Sexual Assault at Port Richmond’s Graffiti Pier Yesterday
Since Conrail moved its coal-carrying operations to Baltimore in the early ’90s, Pier 124 has been a hulking, abandoned ruin at the edge of Port Richmond. Yet graffiti artists from all over the region have given the concrete walls and passageways a second life, making it a vertiable museum of street art, sort of an unsanctioned version of Miami’s Wynnewood Walls. The post-industrial site has become so popular, it attracts sightseers as well as artists.

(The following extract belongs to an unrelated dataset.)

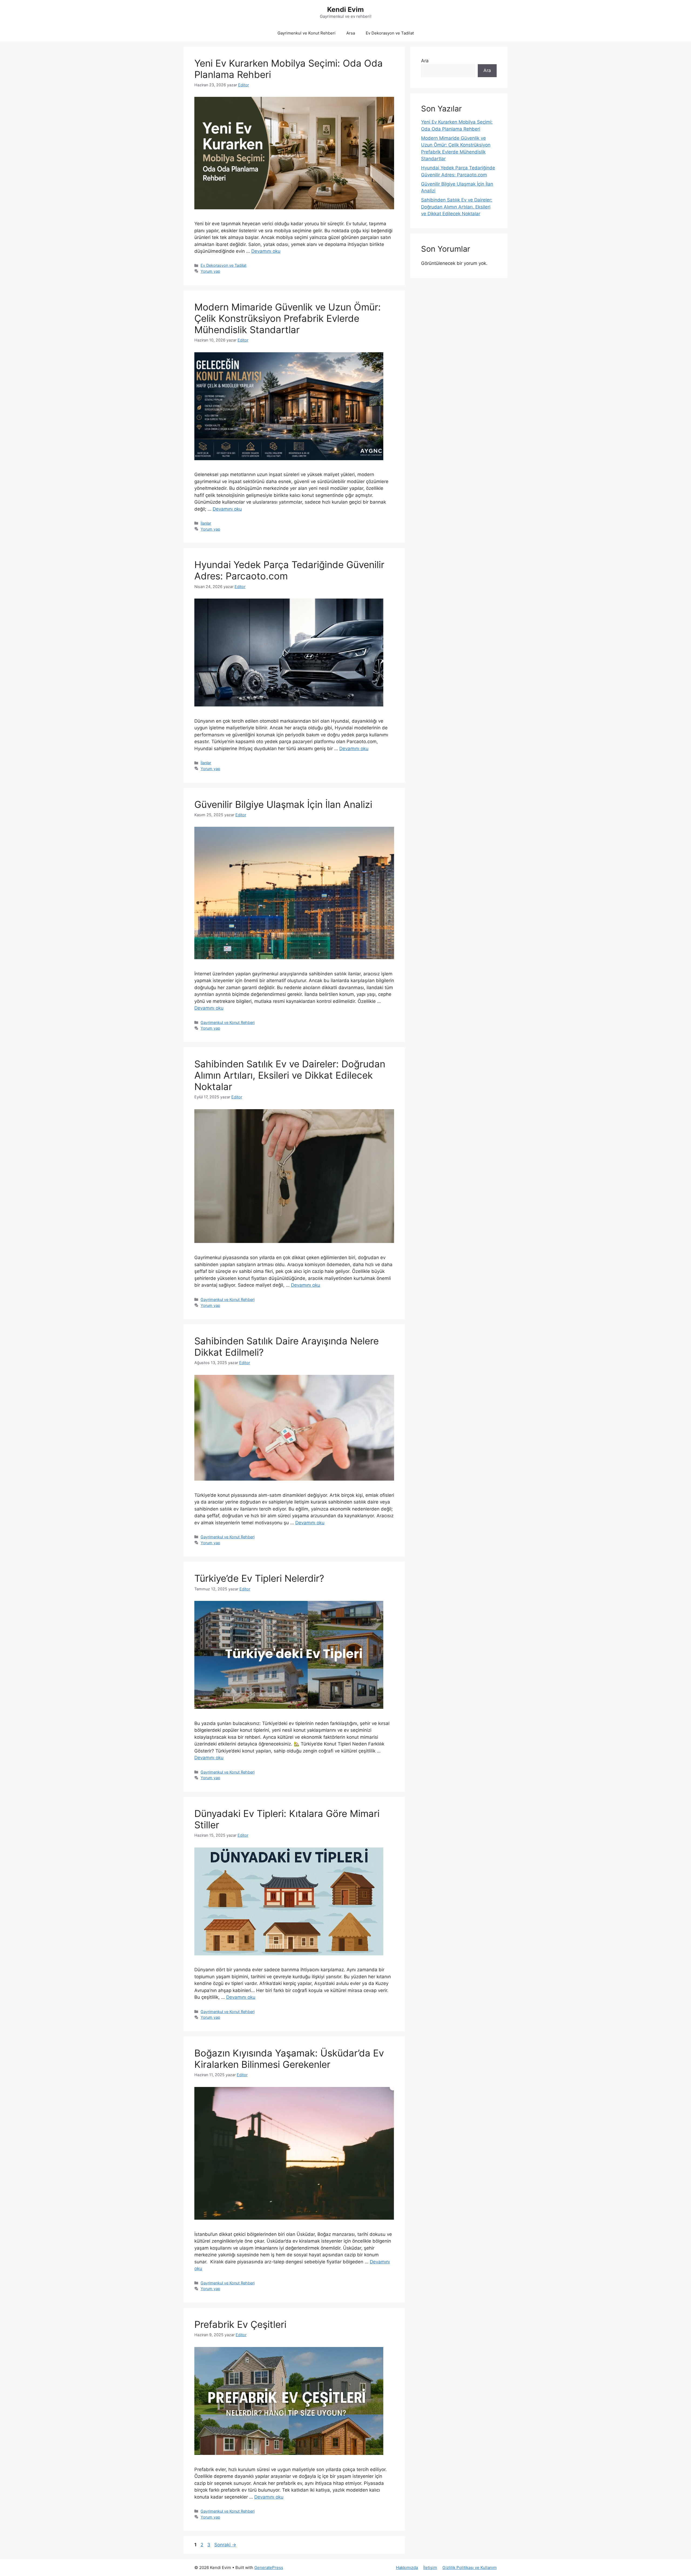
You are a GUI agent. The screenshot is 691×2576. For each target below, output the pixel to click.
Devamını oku (265, 251)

Perhaps the three people who were at the Pier yesterday were looking at the art; perhaps they were making it. Their names have not been released. But here’s what we do know:
Two women and one guy, all in their early 20s, were walking through Graffiti Pier around 6:30 p.m. when they were stopped by a man they didn’t know. He made small talk with them, then pulled out a gun and led them to a wooded area, where he took their phones, wallets, cash and ID, and sexually assaulted one of the women. He then ran away.
The Special Victims Unit has released a preliminary informational bulletin with the description of the alleged assailant:
He’s a white male, late 20s to early 30s, 5-foot-nine and 200 pounds. He has short brown hair and a scruffy beard, a tattoo on his left arm (possibly a star), and was wearing jean shorts, a white t-shirt and a white Phillies baseball cap.